BranchTaken

Hemlock language insights

Formatting Creature Comforts

String Formatting in Hemlock

In a recent blog post I described our design for string formatting, which is also the basis for formatted file output. We have since implemented the underlying infrastructure in our OCaml-based bootstrap Basis library and transitioned all of our file output to use it. There were a couple surprises along the way, as well as one planned syntactic enhancement that is part of the syntax I’m currently working on adapting the lexical scanner to support.

Surprises

pretty

Our original design called for using # to indicate “alternate” formatting, e.g. prefixing hexadecimal integers with 0x and interspersing _ digit separators, but unconditionally formatting the type suffix. However as I started using the formatting API I ran into several places where I needed to omit the type suffix in the output, but tying the type suffix output to # caused a different set of problems. This prompted the addition of the p “pretty” specifier.

hemlock> "%#xu32(^42u32^)"
- : string = "0x2a"

hemlock> "%#xpu32(^42u32^)"
- : string = "0x2au32"

hemlock> "%#08xpu32(^42u32^)"
- : string = "0x0000_002au32"

precision mode

The other surprise had to do with compact representation of floating point values.

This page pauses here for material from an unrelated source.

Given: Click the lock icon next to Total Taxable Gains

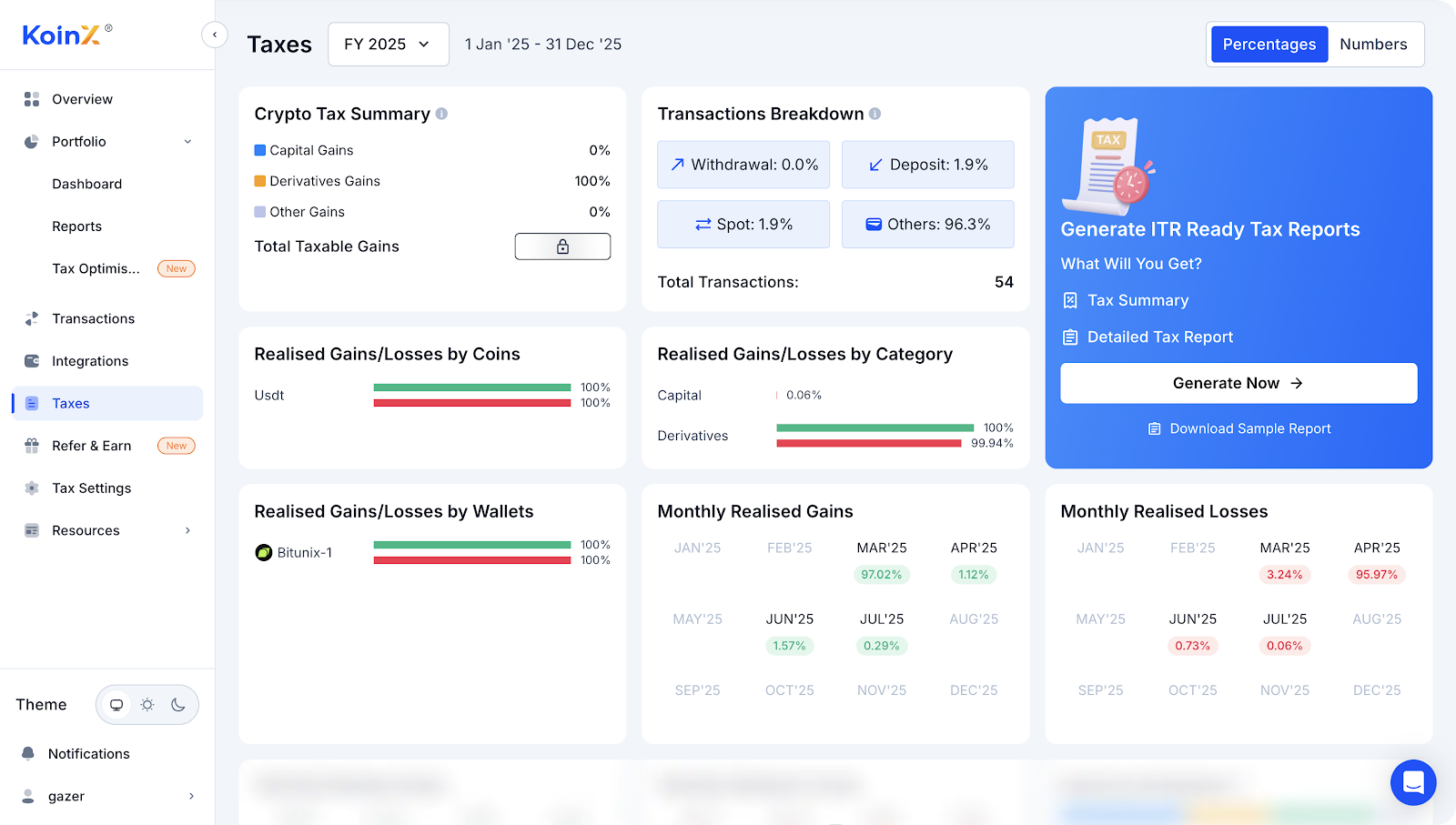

Hemlock supports bit-precise output in binary, octal, and hexadecimal, but unlike printf-esque formatting APIs which bolted on hexadecimal output long after decimal output (with all the weird inconsistencies you might imagine that entails), Hemlock is uniformly supporting multiple bases. We made this choice so that bit-precise output doesn’t require heroics; it merely requires using a power-of-two base.

The problem we ran into is that we needed control over whether to omit trailing zeros for any base. Our solution was to make the default precision mode “limited” (omit trailing zeros), whereas “fixed” precision mode unconditionally formats all digits.

hemlock> "%.3r(^4.2^)"
- : real = "4.2"

hemlock> "%.=3r(^4.2^)"
- : real = "4.200"

A creature comfort

As Cameron reviewed the formatting diffs he noticed an unfortunate boilerplate pattern.

type t =
    x: uns
    s: string

let pp t formatter =
    formatter |> Fmt.fmt "{x=%pu(^t.x^); s=%ps(^t.s^)}"
    #                      ^^            ^^

The redundancy is not so terrible, but the fact that the compiler can’t help us catch mismatches during refactors is a real concern. So we added an optional “separator” in format specifiers, which changes format specifier output from <evaluated expression> to <raw expression><separator><evaluated expression>.

let pp {x; s} formatter =
    formatter |> Fmt.fmt "{%pu=(^x^); %ps=(^s^)}"
    #                         ^          ^

What I’m really excited about though is that this will dramatically streamline writing throwaway debugging output code.

let add x y =
    File.Fmt.stdout |> "%u = (^x + y^)\n" |> ignore # add 3 4 -> "x + y = 7\n"
    x + y

This feature alone would have already saved me dozens of hours over the course of my programming career, if only I had been programming in Hemlock!